Isfahan, Iran, 10.04.2004 (64131 Kilometer)
Turkmenistan weckt Erinnerungen an das Osteuropa vergangener Zeiten. Klapperige Autos aus kommunistischer Produktion auf den Straßen, hin und wieder auch ein Pferdegespann; das Antlitz der Ortschaften ist eintönig - Plattenbauten, graue funktionale Gebäude -, archaisch aussehende dreirädrige Traktoren auf den Feldern, die osteuropäischen Gesichtszüge der Menschen - das könnte auch Ungarn der 80er Jahre sein.

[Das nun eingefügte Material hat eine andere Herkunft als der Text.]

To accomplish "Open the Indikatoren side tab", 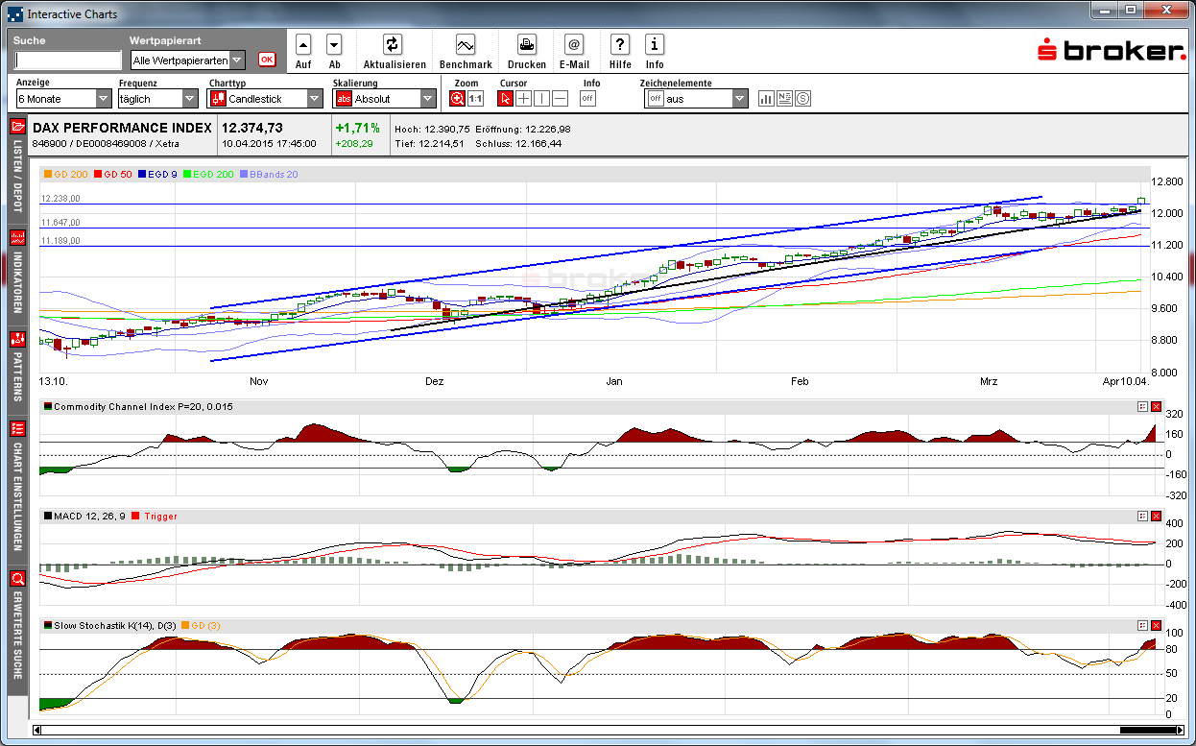I will 16,272.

Aber trotzdem habe ich das Gefühl, in die moderne Welt zurückgekehrt zu sein. Nach der Reise durch das in vielerlei Hinsicht noch mittelalterliche Afghanistan erscheint mir Turkmenistan wie der Gipfel des Fortschritts. Wer aus Richtung Westen kommt, wird wohl das genaue Gegenteil empfinden.

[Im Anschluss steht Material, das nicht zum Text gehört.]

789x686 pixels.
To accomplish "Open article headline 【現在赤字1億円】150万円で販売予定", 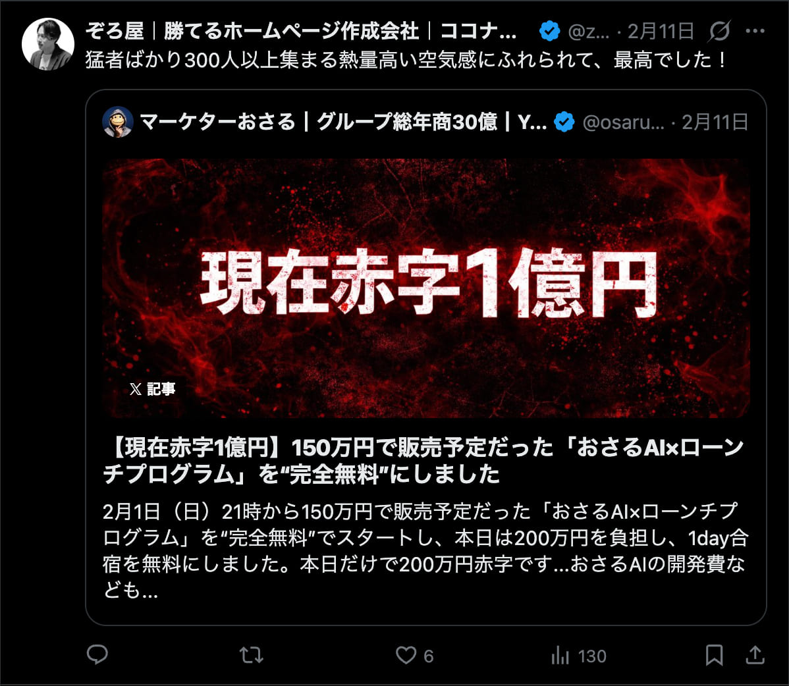I will coord(423,460).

Mit dem Anschein, schon fast zu Hause zu sein, kommt plötzlich auch so etwas wie Heimweh in mir auf. Ich stelle mir den Moment vor, an dem sich in Erlangen der Kreis dieser Erdumradlung schließt, überlege, wie es danach wohl weitergehen könnte. Diese Gedanken sind einerseits gefährlich - es muß mir bewußt bleiben, daß noch etwa 10.000 Kilometer vor mir liegen -, andererseits ist es eine glückliche Fügung: Bis vor kurzem hatte ich regelrecht Angst vor der Heimkehr. Nun wird Deutschland hingegen langsam magnetisch.